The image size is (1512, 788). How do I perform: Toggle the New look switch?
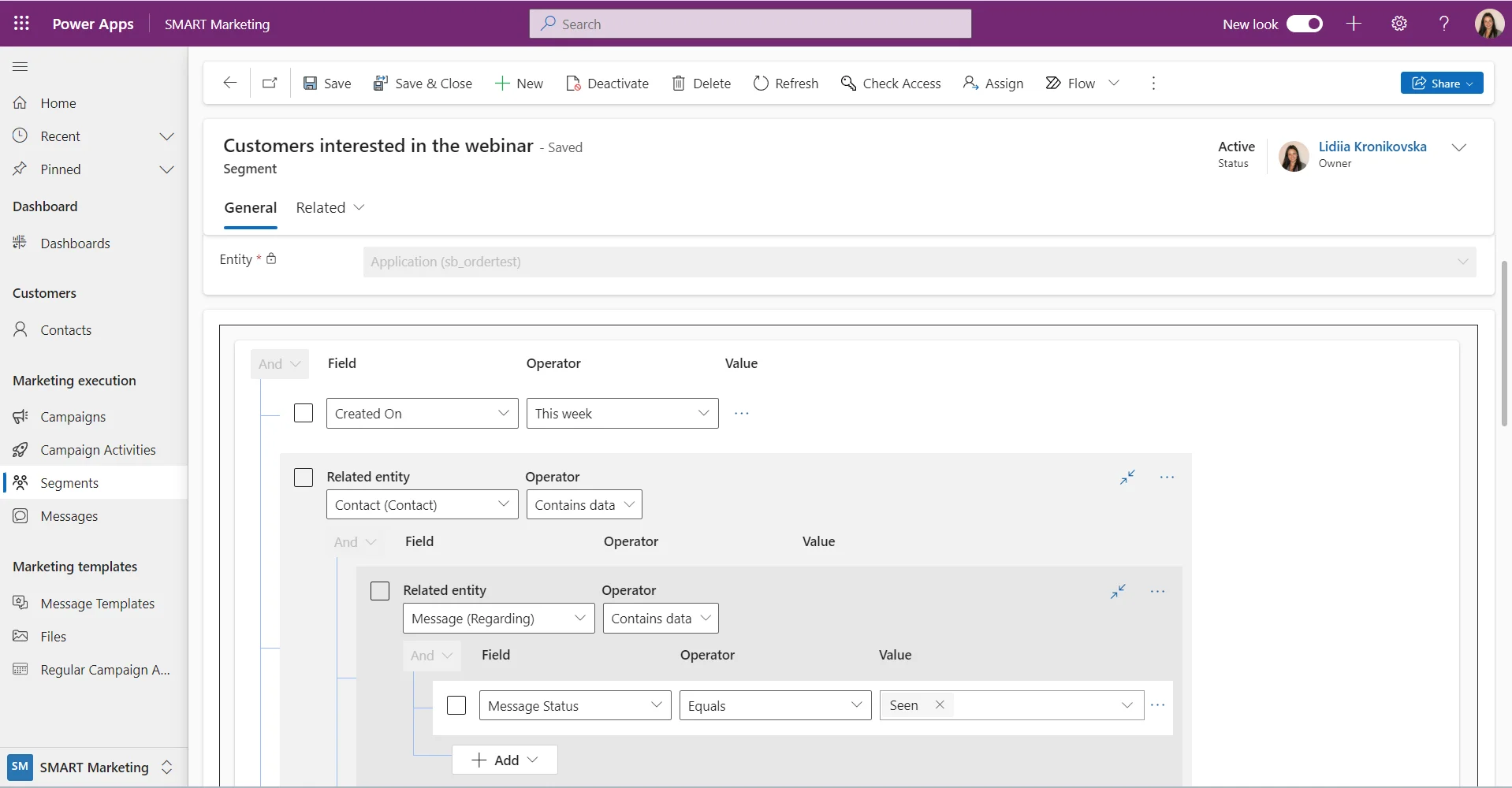[x=1305, y=24]
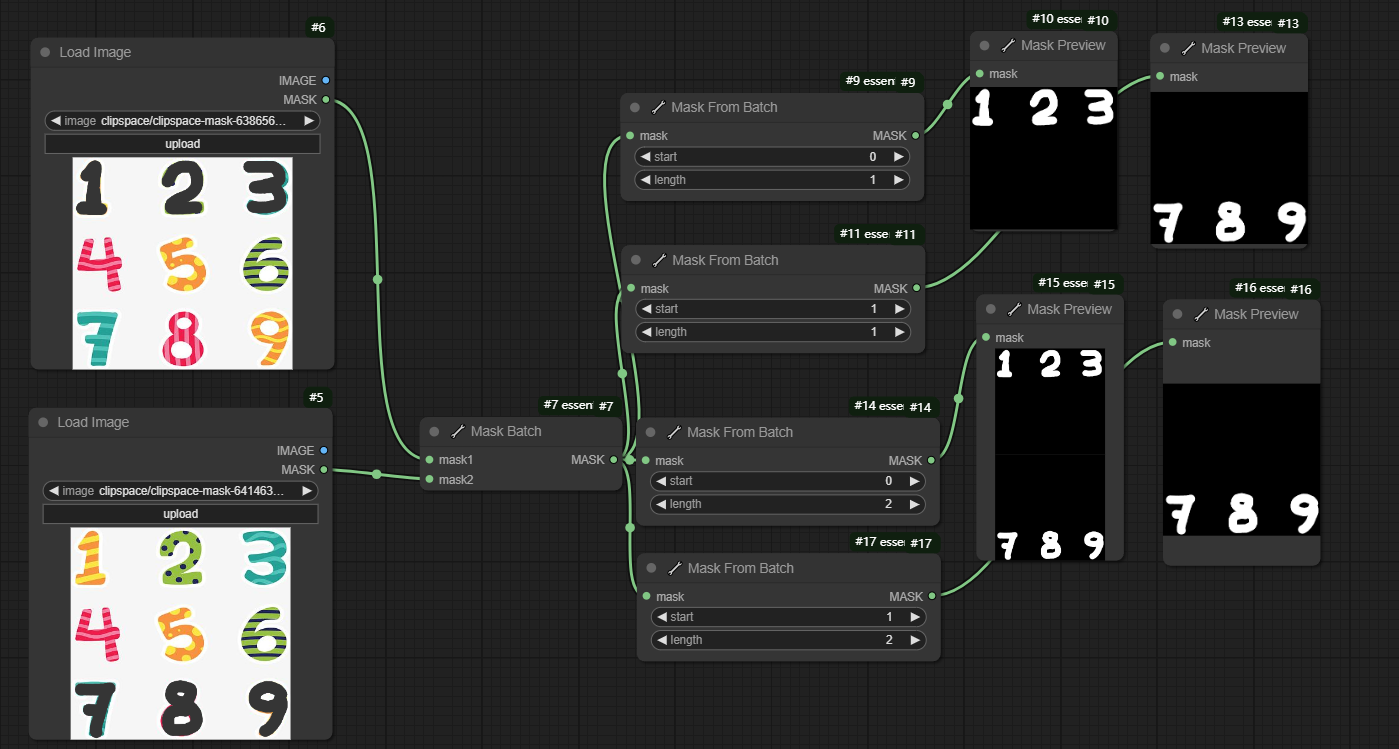Collapse Load Image #6 using its title dot
This screenshot has width=1399, height=749.
coord(45,52)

**What you are asked to do**
Would you retype all the material above exactly, apart from its pictures?

**Finished exercise**
The image size is (1512, 788). How do I perform: Toggle the New look switch?
[x=1305, y=24]
Collapse Load Image #6 using its title dot
This screenshot has width=1399, height=749.
coord(45,52)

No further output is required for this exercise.